グリフィンドール塔へ向かうとき、ロンは非常に不機嫌だった。
「どうして僕たちに言ってくれなかったんだろう」
ロンの言葉を聞いてハリエットは固まった。彼の言い方はまるで。
「ハリエットは聞いてなかったの? ハリーがゴブレットに名前を入れたって」
「……ロン、本当にそう思ってるの? ハリーが自分で入れたって?」
信じられない思いでハリエットはロンを見上げた。
「だってそうとしか考えられないじゃないか! ハリー以外に誰がハリーの名前を入れるって? その人は慈善活動でもしてたのかなあ!」
「ロン!」
堪らなくなってハーマイオニーが遮った。
「私も、ハリーは入れてないと思うわ。ハリーがそんなことすると思う?」
「思うよ。だって僕なら代表選手になりたいって思うから。年齢線を越える方法があるなら僕なら名前を入れる。きっとハリーはその方法を見つけたんだ」
「ハリーはそんなことしてないわ!」
ハリエットはローブを握りしめた。
「ハリーは入れてないって言ってた。私はそれを信じる」
だからあなたも。
そう続けようとしたが、ロンは冷たく笑った。
「そりゃそうだろうさ。ハリーが黒って言ったら、君は何色でも黒って信じるんだろ?」
「ロン!」
ハーマイオニーは怒ったが、ロンは意に介さず、そのまま寝室へと向かってしまった。
グリフィンドール塔の談話室は盛り上がっていた。
どうやってハリーが年齢線を越えたのか、ハリーは優勝できるのか、話し合うのに話題は事欠かない。その中の誰も、ハリーが自分で羊皮紙に名前を書いたと信じて疑っていない様子だった。ハーマイオニーは疲れたように寝室に戻った。このお祭り騒ぎでは、ろくにハリーと話せもしないと踏んでのことだ。ハリエットは、それでもハリーのことが心配で、ずっとウロウロしながら待っていた。

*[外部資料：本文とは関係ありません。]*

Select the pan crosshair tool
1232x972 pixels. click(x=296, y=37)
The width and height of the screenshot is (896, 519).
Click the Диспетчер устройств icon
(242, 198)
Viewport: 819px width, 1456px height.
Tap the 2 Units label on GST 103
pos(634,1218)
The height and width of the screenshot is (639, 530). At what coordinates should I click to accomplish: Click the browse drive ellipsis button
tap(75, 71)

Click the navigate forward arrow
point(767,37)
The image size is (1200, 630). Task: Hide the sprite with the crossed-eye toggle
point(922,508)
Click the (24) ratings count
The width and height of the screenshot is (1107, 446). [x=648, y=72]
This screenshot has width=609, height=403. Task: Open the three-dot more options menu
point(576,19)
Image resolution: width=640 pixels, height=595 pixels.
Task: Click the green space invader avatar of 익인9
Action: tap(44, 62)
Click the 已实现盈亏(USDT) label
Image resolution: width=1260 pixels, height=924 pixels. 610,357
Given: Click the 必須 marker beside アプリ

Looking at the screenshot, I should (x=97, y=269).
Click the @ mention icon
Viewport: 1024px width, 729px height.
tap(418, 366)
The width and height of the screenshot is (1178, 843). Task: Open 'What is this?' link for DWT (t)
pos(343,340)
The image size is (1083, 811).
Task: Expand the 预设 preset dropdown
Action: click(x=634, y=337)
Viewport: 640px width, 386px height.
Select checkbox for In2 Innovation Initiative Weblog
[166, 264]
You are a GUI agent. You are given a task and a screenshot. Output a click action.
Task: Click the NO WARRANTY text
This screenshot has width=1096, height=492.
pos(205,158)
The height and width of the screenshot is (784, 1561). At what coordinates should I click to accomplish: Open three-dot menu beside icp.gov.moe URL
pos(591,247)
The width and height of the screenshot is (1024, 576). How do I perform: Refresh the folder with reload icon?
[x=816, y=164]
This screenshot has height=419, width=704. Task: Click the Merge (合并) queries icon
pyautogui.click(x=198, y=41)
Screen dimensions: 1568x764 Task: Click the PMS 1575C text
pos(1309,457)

だが、ようやくハリーが戻ってきても、彼はすぐに他のグリフィンドール生に掴まり、質問攻めにされる。
うんざりした様子のハリーと目があった。彼は悲しそうに肩をすくめた。明日話そう、そう言っているように見えた。
ハリーはその後すぐ寝室へと向かった。結局ハリーとは一言も話せなかった。ハリエットは、明日以降のハリーのことが心配でならなかった。